Remove only the commas present within the double quotes

If perl is OK, here is a short (and probably fast, if not necessarily simple :) ) way of doing it:

perl -pe 's:"(\d[\d,]+)":$1=~y/,//dr:eg' file

The e flag to the s::: operator (which is just another way of writing s///) causes the replacement to be treated as an expression which is evaluated every time. That expression takes the $1 capture from the regex (which is already missing the quotes) and translates (y///, which can also be written as tr///) it by deleting (/d) all the commas. The r flag to y is necessary in order to get the value to be the translated string, instead of the count of translations.

For those who somehow feel sullied by perl, here is the python equivalent.

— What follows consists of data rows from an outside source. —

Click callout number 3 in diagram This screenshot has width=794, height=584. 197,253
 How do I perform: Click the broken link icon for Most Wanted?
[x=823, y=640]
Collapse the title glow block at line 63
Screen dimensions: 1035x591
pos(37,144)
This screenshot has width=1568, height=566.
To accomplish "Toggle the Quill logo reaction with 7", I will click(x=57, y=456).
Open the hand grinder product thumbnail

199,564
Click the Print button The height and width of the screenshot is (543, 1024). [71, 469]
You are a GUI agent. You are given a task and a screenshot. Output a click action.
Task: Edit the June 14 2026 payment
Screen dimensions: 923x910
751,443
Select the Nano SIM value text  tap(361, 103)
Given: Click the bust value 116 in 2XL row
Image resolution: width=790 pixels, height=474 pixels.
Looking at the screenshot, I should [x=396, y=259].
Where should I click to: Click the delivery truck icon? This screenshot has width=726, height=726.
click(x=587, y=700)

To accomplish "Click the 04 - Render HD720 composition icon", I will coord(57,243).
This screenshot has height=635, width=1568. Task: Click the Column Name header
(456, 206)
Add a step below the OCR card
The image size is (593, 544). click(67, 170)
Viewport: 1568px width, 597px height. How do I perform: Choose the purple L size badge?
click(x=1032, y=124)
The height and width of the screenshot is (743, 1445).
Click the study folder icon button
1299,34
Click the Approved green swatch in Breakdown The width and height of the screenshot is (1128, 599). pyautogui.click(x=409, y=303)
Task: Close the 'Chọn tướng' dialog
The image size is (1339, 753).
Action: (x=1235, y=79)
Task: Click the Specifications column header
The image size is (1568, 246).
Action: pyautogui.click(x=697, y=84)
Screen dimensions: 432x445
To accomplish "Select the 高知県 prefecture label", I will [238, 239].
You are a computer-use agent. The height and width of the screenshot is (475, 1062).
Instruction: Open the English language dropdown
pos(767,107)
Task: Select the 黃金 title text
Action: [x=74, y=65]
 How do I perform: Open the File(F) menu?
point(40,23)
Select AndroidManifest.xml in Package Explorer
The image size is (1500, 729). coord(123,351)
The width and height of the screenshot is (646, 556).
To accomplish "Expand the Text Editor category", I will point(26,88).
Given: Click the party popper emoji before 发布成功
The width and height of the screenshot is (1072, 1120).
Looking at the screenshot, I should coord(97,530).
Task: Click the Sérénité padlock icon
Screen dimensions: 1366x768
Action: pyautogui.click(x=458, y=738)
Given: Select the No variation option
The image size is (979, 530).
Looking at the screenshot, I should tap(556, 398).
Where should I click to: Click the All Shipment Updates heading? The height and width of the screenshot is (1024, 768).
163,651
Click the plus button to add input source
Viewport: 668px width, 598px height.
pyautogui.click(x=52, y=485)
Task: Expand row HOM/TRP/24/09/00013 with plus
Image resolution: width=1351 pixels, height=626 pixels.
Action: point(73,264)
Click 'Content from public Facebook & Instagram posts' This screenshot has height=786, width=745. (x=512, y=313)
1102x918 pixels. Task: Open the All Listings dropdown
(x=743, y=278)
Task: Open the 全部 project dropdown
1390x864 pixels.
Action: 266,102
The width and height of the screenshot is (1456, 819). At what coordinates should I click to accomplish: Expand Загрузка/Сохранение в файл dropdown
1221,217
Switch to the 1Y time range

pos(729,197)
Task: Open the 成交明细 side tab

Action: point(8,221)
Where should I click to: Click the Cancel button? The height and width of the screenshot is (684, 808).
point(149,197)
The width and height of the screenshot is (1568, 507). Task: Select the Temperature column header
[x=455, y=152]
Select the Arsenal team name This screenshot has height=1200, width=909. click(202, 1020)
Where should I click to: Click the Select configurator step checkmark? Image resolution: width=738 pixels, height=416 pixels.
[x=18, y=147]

Python is really not a shell one-liner tool, but sometimes it can be cajoled into co-operating. The following can be written as one line (unlike for loops, which cannot be), but the horizontal scrolling makes it (even more) unreadable:

python -c '
import re;
import sys;
r=re.compile("\"(\d+(,\d+)*)\"");
all(not sys.stdout.write(r.sub(lambda m:m.group(1).replace(",",""),l))
    for l in sys.stdin)
' < file

This (adapted from here) should do what you need though @rici's Perl one is much simpler:

$ sed -r ':a;s/(("[0-9,]*",?)*"[0-9,]*),/\1/;ta; s/""/","/g; 
          s/"([0-9]*)",?/\1,/g ' file
56,72,123454,x,y,"foo,a,b,bar"
56,92,1234,x,y,"foo,a,b,bar"
56,72,12345478765467,x,y,"foo,a,b,bar"
56,72,x,y,"foo,a,b,bar",123454,
56,72,x,y,"foo,a,b,bar",123454,45578492,"bar,foo"

Explanation

  • :a : define a label called a.
  • s/(("[0-9,]*",?)*"[0-9,]*),/\1/ : This one needs to be broken down
    • First of all, using this construct : (foo(bar)), \1 will be foobar and \2 will be bar.
    • "[0-9,]*",? : match 0 or more of 0-9 or ,, followed by 0 or 1 ,.
    • ("[0-9,]*",?)* : match 0 or more of the above.
    • "[0-9,]* : match 0 or more of 0-9 or , that come right after a "
  • ta; : go back to the label a and run again if the substitution was successful.
  • s/""/","/g; : post-processing. Replace "" with ",".
  • s/"([0-9]*)",?/\1,/g : remove all quotes around numbers.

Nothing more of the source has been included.